Monday, October 01, 2007

What the new Radiohead album might mean...

via Jamie and donewaiting.com:
So, Radiohead has a new album coming out Oct. 101 (whoo-hooooo!). It's called In Rainbows and it may be the death knell of the RIAA and their obselete business model.
Sure, it's been tried before. Public Enemy tried the digital experiment, sans label. And unsigned bands have been throwing their tracks online for ages.
Radiohead going it alone is an event of some significance, though. They're still on the top of their game, and they're still critical darlings.
The mainstream press has already jumped all over the story. That means that mainstream music fans will know about the album, and might actually pay for the download. Then again, there's the legions of idiots who'll be trading it on Limewire and the torrents...
If Radiohead can achieve label-level success without major label distribution, the RIAA is over. Pure and simple. When an artist can control their material -- can control their own music from conception to delivery -- they have all that power that the RIAA has been trying to throw around. And the RIAA...well, they've got nothing.

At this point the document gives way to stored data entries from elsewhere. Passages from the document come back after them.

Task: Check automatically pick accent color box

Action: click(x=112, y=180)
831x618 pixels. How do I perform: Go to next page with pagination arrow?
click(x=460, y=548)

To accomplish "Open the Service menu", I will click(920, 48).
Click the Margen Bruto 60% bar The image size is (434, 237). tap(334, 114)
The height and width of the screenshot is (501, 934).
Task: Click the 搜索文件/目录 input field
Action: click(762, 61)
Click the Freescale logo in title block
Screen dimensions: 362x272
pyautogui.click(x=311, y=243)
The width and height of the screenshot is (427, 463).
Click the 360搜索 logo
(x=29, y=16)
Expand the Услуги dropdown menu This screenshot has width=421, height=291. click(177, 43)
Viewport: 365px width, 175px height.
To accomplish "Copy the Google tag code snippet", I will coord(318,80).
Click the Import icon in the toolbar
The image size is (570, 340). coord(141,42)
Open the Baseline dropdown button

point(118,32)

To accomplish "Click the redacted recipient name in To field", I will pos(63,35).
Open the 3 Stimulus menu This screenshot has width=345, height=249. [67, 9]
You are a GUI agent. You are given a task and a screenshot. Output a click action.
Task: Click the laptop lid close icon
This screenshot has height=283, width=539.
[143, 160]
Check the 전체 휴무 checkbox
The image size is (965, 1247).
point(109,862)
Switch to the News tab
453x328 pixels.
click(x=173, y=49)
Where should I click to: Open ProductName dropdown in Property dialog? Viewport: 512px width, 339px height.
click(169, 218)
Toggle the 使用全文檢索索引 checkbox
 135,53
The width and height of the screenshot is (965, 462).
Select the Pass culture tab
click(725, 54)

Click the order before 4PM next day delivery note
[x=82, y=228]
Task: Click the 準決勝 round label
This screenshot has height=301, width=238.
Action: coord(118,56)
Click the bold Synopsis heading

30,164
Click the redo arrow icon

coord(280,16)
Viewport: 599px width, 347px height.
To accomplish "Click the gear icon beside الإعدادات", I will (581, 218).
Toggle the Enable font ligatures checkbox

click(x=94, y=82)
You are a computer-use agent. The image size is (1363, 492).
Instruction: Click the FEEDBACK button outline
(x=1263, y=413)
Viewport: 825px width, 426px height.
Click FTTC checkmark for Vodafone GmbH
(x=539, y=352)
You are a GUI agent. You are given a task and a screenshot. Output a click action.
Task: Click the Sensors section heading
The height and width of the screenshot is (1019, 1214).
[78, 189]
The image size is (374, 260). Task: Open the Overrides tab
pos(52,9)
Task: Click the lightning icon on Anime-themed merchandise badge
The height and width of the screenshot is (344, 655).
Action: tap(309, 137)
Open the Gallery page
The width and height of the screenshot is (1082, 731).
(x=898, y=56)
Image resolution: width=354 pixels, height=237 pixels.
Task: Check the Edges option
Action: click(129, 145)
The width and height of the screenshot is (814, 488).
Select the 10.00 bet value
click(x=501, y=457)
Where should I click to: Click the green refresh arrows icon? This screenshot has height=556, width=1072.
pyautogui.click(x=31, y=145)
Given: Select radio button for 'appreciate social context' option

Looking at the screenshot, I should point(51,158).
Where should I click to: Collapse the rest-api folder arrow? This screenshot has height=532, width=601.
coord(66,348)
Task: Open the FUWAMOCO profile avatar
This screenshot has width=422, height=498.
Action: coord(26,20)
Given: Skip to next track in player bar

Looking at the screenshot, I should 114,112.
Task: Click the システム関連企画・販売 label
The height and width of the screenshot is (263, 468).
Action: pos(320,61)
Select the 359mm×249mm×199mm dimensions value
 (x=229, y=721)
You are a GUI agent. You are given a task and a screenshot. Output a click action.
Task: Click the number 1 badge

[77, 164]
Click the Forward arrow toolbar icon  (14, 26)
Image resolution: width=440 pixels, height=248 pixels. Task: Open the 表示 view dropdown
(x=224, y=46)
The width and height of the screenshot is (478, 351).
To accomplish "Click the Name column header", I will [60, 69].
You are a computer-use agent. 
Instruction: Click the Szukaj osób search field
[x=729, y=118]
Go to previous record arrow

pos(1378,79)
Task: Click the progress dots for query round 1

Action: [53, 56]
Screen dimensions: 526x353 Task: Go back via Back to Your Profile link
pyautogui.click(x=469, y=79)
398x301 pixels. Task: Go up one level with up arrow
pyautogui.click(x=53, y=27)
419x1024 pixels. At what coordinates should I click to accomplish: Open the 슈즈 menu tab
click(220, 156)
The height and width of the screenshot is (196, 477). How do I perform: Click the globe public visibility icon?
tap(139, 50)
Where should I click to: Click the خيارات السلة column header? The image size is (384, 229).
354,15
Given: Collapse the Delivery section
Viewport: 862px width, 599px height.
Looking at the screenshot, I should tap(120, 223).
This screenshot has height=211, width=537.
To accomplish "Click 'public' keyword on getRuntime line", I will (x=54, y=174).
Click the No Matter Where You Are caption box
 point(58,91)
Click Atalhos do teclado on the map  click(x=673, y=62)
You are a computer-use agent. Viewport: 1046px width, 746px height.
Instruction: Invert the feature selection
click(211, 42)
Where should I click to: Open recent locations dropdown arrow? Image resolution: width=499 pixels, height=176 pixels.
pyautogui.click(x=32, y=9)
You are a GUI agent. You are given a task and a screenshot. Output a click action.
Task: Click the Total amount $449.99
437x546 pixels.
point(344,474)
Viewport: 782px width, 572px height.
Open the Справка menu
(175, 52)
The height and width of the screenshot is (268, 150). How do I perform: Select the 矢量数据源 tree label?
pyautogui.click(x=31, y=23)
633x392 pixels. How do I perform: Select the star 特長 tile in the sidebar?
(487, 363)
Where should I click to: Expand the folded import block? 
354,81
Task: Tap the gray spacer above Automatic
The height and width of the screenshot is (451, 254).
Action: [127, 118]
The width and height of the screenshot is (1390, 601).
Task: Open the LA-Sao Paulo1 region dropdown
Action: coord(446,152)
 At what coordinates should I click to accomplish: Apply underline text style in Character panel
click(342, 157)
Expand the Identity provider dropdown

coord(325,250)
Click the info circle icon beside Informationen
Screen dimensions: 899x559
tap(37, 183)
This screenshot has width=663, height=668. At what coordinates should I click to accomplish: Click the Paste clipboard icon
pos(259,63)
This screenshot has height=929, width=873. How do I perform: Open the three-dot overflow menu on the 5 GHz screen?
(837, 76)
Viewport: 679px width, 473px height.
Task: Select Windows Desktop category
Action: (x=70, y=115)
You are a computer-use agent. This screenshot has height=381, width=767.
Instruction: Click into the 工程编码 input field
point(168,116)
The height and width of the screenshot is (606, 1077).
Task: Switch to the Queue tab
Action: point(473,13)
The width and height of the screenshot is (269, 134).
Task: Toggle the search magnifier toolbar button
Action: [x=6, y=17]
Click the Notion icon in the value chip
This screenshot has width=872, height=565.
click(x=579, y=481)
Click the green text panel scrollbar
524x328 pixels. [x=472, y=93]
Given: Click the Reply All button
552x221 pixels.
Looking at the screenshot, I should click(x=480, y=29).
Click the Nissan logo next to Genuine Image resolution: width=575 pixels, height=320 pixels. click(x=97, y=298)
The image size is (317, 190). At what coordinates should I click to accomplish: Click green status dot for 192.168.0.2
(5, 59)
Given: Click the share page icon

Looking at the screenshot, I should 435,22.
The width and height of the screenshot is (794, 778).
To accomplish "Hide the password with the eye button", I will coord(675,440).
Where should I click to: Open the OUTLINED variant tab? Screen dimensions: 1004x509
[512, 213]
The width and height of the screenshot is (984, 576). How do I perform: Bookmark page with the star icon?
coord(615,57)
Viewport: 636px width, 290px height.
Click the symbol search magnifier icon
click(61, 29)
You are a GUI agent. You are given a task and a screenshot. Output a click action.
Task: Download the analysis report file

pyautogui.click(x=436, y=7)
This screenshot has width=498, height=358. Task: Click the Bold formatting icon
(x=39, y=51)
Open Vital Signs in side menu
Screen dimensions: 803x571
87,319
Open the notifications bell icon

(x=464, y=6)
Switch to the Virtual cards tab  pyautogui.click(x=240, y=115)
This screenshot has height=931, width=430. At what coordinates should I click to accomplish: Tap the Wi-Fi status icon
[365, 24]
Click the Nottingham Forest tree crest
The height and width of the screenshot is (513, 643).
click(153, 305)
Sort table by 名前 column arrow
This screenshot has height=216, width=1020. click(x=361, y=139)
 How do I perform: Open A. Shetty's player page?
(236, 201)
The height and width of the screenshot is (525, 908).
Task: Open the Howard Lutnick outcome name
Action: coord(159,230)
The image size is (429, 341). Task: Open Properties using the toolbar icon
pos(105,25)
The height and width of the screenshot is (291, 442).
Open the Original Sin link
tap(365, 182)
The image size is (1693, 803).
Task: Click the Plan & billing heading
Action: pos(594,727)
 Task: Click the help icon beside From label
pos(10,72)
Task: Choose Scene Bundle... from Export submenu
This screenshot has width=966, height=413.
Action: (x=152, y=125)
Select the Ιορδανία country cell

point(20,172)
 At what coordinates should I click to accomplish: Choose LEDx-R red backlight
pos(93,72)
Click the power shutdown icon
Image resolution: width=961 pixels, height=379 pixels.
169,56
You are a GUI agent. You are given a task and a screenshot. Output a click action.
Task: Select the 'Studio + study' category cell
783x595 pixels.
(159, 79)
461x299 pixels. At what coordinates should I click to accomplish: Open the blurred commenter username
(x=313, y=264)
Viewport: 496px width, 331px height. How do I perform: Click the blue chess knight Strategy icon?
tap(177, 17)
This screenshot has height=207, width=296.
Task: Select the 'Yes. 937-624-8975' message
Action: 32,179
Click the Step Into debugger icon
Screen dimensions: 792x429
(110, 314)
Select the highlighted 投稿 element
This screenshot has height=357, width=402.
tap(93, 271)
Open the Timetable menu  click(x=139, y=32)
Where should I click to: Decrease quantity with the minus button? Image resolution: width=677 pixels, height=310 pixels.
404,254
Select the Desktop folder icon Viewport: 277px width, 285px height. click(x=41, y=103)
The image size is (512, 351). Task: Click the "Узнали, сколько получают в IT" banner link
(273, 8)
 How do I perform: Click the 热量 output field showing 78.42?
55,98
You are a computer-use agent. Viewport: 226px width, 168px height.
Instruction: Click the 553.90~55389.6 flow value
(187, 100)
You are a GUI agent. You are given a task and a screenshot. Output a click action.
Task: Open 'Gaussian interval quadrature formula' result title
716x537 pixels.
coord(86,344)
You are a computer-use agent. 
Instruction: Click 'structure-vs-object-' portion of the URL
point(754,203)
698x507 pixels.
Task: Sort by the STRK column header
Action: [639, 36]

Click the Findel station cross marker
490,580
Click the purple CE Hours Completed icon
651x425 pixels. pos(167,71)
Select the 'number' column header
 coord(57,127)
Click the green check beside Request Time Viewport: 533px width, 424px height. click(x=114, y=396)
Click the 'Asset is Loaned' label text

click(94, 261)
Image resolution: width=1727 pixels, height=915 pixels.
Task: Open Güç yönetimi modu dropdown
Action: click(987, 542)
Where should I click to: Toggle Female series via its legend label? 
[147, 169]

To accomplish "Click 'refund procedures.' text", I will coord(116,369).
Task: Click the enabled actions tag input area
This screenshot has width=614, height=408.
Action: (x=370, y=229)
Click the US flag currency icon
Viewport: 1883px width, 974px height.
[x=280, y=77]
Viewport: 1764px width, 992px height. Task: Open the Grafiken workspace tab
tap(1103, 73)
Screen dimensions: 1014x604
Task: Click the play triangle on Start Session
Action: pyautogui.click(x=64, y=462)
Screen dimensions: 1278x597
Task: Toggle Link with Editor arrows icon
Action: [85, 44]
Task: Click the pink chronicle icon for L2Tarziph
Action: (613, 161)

Sure, Metallica will still sue the shit out of their fans after the RIAA is history. But the business model of the RIAA signatories might just be over. The labels might just implode.
This could be excellent for artists. No more seven-cent-per-unit-sold royalties. No more labels owning the masters. No more oppressive contracts. Freedom -- real creative and artistic freedom.
The labels have strangled recording artists for too long. Look at all the classic rock artists from the 50s and 60s who're starving without royalty payments. Look at the surviving Beatles no longer owning their songs. The current business model is a failure for the artists -- it only serves corporate greed.
It's time for a change. And maybe we've taken the first step in the right direction.